I would like it if I could string together more than 140 characters right now, but I feel like that isn’t my strong suit at the moment. I think about all I’m good for now is producing milk and snuggling with nine pounds of awesome. Forgive me for what follows.
Eventually, I will post the Pod’s birth story. I want to write it down, and remember it, because it is so incredibly different from what transpired last time. You may have notice that I attempted to post part of it, only to take it down because of the a fore mentioned trouble with making any sense. This time, in my just over 48 hours in the hospital (including labor), I floated on the euphoria of feeling like I, my body specifically, got it right. Last time, that wasn’t the case.

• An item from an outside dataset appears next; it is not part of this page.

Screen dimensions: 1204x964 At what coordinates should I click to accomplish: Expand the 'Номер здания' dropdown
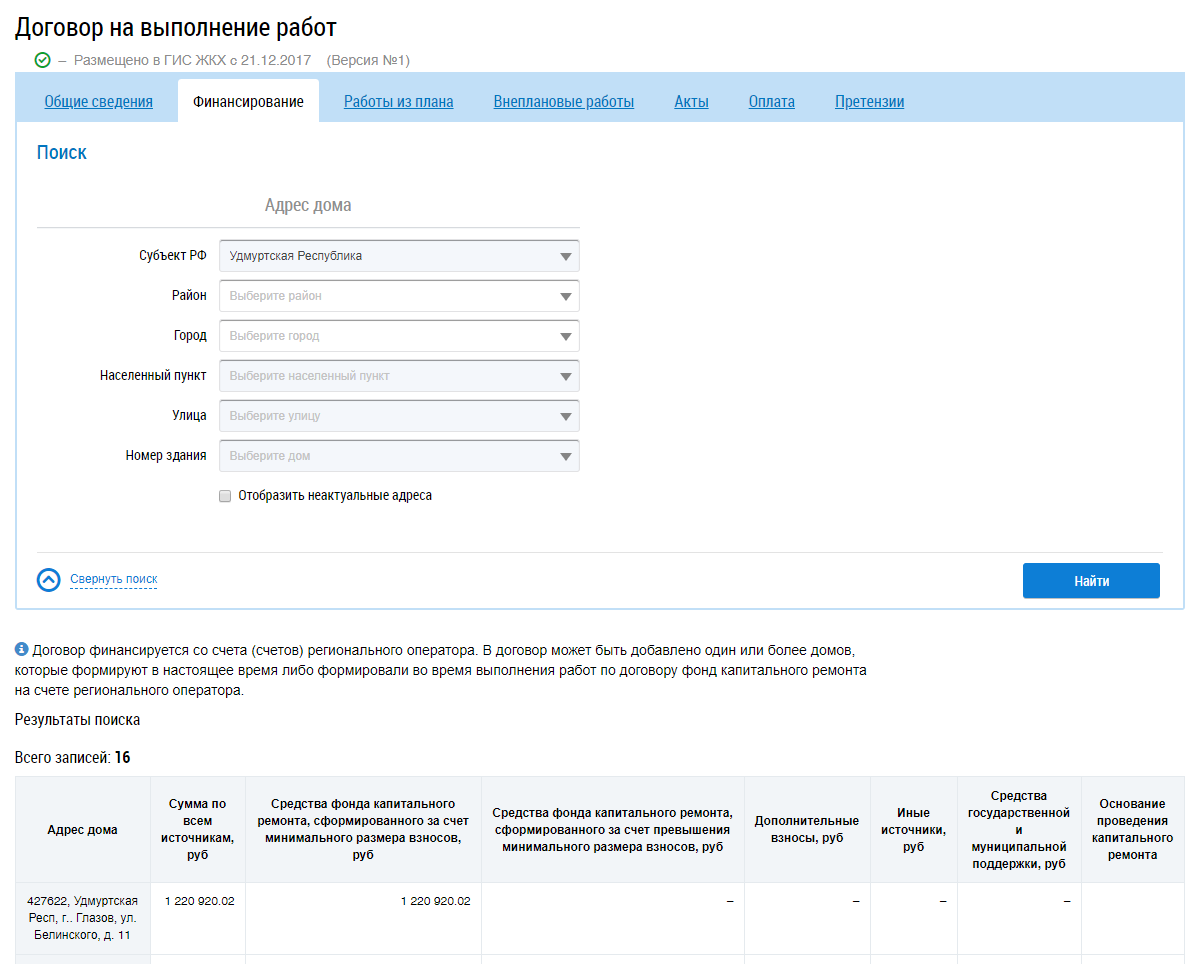coord(399,456)
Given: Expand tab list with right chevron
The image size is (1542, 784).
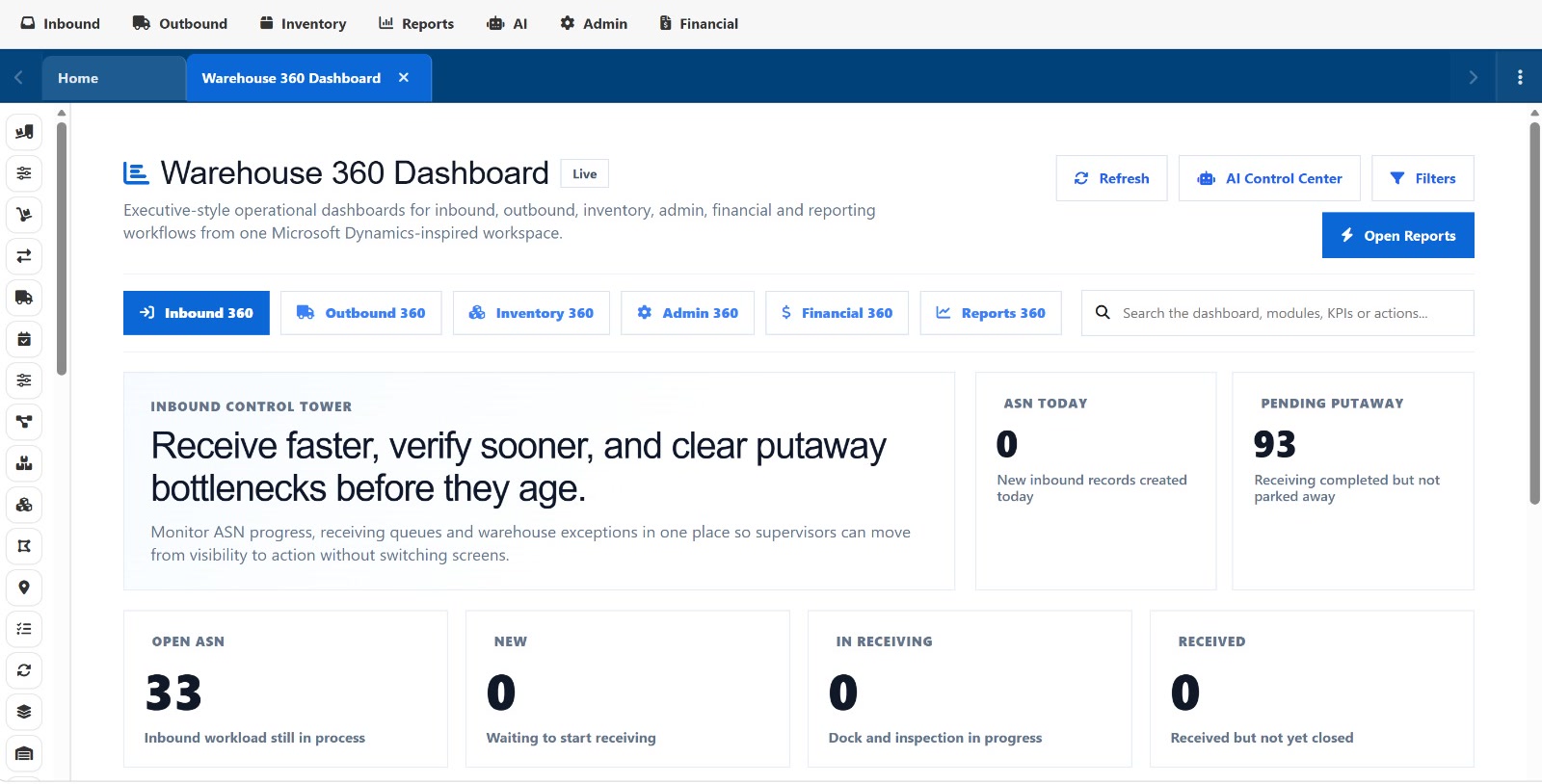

Maybe it was the impact of seven weeks of high blood pressure that eventually developed into pre eclampsia, maybe it was the crappy nurse who abandoned my drugged up, IV’d, first time mom alone for six hours when I got to the postpartum unit. Maybe it was the fact that the perfect storm of hormones leaving my system began when M had failed at eating, I at nursing, and she had gotten herself an extra day in the hospital, while I was released, but the last two nights that she was there were hell.
A had stayed with me as long as he could tolerate, but at the time his back was the worst it had been and we knew that him staying the night was not a good idea. So while M spent her time under the UV lights in the nursery, in between pumping to clear her jaundice and fitful sleep, I wandered the available spaces. It was there that I found a computer in the family waiting room. A computer with internet access, and access to my email. I remember this huge feeling of relief when I realized that I could communicate with the outside world. I emailed everyone in my address book about her arrival, crying the whole time because I knew she wasn’t home yet, where she belonged. Every email response I got helped bolster me a little inbetween feedings and pumpings. I also emailed my sister-in-law about the jaundice, also crying I’m sure. I remember how good it felt to not be alone.
M, shortly after coming home, still tinged a little yellow from the jaundice.
The video should be an obvious one, since considering their early arrivals, I have now given birth to pretty good sized babies. Yay for the Big Baby!